──────── Page text

Archive for related work

The Language of Location


During my work, I've often noticed similarities between language and individual daily life location behaviour (as detected by GPS, cell towers, tweets, check-ins etc.). To summarise these thoughts, I've compiled a list of the similarities and differences between language and location below. I then mention a few papers that exploit these similarities to create more powerful or interesting approaches to analysing location data.

Similarities between Location and Language Data

  • Both exhibit power laws. A lot of words are used very rarely while a few words are very frequently used. The same happens with the frequency of visits to locations (e.g., how often you visit home v.s. your favourite theme park). This is not a truism. The most frequently visited locations or words used are *much* more likely to be visited/used than most other places/words.
  • Both exhibit sequential structure. Words are highly correlated with words near to them on the page. The same for locations on a particular day.
  • Both exhibit topics or themes. In the case of language, groups of words tend to co-occur in the same document (e.g., two webpages that talk about cars are both likely to mention words from a similar group of words representing the "car" topic). In the case of location data, a similar thing happens. I mention two interpretations from specific papers later in this post.

────────────────

Given request: Can you pick up the post on the language of location after its final sentence and keep it going?

──────── Data supplied

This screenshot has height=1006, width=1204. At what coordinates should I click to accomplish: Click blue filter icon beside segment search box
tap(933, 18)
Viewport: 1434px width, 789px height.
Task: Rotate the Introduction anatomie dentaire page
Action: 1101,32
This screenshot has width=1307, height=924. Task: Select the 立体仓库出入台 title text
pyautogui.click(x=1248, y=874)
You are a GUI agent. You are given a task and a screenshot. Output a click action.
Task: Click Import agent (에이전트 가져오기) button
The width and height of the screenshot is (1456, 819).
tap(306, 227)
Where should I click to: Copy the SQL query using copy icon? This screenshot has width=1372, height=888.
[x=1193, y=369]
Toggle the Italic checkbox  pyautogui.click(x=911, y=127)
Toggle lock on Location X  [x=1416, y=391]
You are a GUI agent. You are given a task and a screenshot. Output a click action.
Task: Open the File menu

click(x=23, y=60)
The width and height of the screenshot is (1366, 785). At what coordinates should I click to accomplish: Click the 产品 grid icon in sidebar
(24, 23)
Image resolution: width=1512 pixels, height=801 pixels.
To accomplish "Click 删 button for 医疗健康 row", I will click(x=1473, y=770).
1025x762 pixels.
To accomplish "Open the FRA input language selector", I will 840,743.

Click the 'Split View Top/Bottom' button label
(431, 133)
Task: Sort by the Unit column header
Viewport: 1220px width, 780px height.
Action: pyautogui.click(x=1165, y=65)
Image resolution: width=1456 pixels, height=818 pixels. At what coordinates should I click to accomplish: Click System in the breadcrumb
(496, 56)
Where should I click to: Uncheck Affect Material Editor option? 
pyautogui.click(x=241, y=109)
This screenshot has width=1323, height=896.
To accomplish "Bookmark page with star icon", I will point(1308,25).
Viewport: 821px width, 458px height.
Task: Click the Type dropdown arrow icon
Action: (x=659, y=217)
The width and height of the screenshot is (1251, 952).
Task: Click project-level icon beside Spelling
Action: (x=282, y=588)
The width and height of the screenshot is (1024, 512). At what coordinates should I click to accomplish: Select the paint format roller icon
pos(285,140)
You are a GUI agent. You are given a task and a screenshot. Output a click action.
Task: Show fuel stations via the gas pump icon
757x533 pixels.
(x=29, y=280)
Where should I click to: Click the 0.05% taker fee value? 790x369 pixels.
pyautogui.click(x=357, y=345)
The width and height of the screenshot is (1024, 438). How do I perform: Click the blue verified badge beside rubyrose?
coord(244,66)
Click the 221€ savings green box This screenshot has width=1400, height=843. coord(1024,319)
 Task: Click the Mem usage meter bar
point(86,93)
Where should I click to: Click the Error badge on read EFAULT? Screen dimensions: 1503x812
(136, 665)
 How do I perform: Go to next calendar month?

────────────────

Solved problem:
  • The availability of both language data and location data has exploded in the last decade (the former from the web, the latter from mobile devices).
  • There are cultural differences in using language just as there are cultural differences in location behaviour (e.g., Spanish people like to eat out later than people of other cultures).
  • Both are hierarchical. Languages have letters, words, sentences, and paragraphs. A person can be moving around at the level of the street, city, or country (during an hour, day, or week).
  • Both exhibit social interactions. Language is exchanged in emails, texts, verbally, or in scholarly debate. Friends, co-workers, and family may have interesting patterns of co-location.

Differences between Location and Language Data

  • Many words are shared between texts (of same language) but locations are usually highly personal to individuals (except for the special cases of friends, co-workers, and family).
  • There are no periodicities in text but strong periodicities in location (i.e., hourly, weekly, and monthly).
  • Language data is not noisy (except for spelling and grammar mistakes) while location data is usually noisy.
  • Language analysts do not usually need to worry about privacy issues whilst location analysts usually do.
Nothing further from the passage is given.